■ **The problem**: Exactly reproduce the line containing "This screenshot has width=1536, height=784." together with every line after it, through the end of the entries, and give nothing more.

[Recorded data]
☆ ☆ ☆

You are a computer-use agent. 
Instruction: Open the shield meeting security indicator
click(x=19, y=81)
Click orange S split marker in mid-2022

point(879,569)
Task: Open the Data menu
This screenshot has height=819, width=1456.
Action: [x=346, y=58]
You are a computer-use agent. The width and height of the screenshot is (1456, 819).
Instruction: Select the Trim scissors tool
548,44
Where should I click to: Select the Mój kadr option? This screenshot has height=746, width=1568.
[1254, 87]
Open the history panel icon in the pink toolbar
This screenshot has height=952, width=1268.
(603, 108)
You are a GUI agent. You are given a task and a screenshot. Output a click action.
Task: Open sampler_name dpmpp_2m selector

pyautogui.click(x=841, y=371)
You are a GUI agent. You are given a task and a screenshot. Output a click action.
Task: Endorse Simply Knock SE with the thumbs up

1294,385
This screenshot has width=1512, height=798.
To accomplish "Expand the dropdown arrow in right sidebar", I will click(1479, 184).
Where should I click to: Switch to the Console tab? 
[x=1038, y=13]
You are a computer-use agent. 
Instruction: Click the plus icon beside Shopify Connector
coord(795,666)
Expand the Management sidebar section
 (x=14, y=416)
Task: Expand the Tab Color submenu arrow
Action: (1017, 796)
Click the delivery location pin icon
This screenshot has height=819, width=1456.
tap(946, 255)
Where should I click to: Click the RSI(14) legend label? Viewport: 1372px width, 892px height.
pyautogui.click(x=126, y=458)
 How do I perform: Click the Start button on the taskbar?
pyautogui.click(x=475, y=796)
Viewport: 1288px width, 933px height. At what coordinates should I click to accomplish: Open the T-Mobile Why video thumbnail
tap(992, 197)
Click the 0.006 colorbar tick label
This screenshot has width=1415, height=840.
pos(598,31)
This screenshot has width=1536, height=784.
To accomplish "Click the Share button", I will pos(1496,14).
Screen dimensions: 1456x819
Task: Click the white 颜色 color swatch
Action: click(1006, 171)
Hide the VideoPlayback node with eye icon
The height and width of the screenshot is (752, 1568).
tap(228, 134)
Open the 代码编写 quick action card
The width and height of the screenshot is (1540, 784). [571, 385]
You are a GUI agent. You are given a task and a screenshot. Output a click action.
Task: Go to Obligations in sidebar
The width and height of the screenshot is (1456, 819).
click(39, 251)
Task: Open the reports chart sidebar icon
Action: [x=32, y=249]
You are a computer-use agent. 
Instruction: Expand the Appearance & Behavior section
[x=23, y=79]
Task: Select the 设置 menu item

☆ ☆ ☆

■ **Reply to the exercise**:
This screenshot has width=1536, height=784.
To accomplish "Click the Share button", I will pos(1496,14).
Screen dimensions: 1456x819
Task: Click the white 颜色 color swatch
Action: click(1006, 171)
Hide the VideoPlayback node with eye icon
The height and width of the screenshot is (752, 1568).
tap(228, 134)
Open the 代码编写 quick action card
The width and height of the screenshot is (1540, 784). [571, 385]
You are a GUI agent. You are given a task and a screenshot. Output a click action.
Task: Go to Obligations in sidebar
The width and height of the screenshot is (1456, 819).
click(39, 251)
Task: Open the reports chart sidebar icon
Action: [x=32, y=249]
You are a computer-use agent. 
Instruction: Expand the Appearance & Behavior section
[x=23, y=79]
Task: Select the 设置 menu item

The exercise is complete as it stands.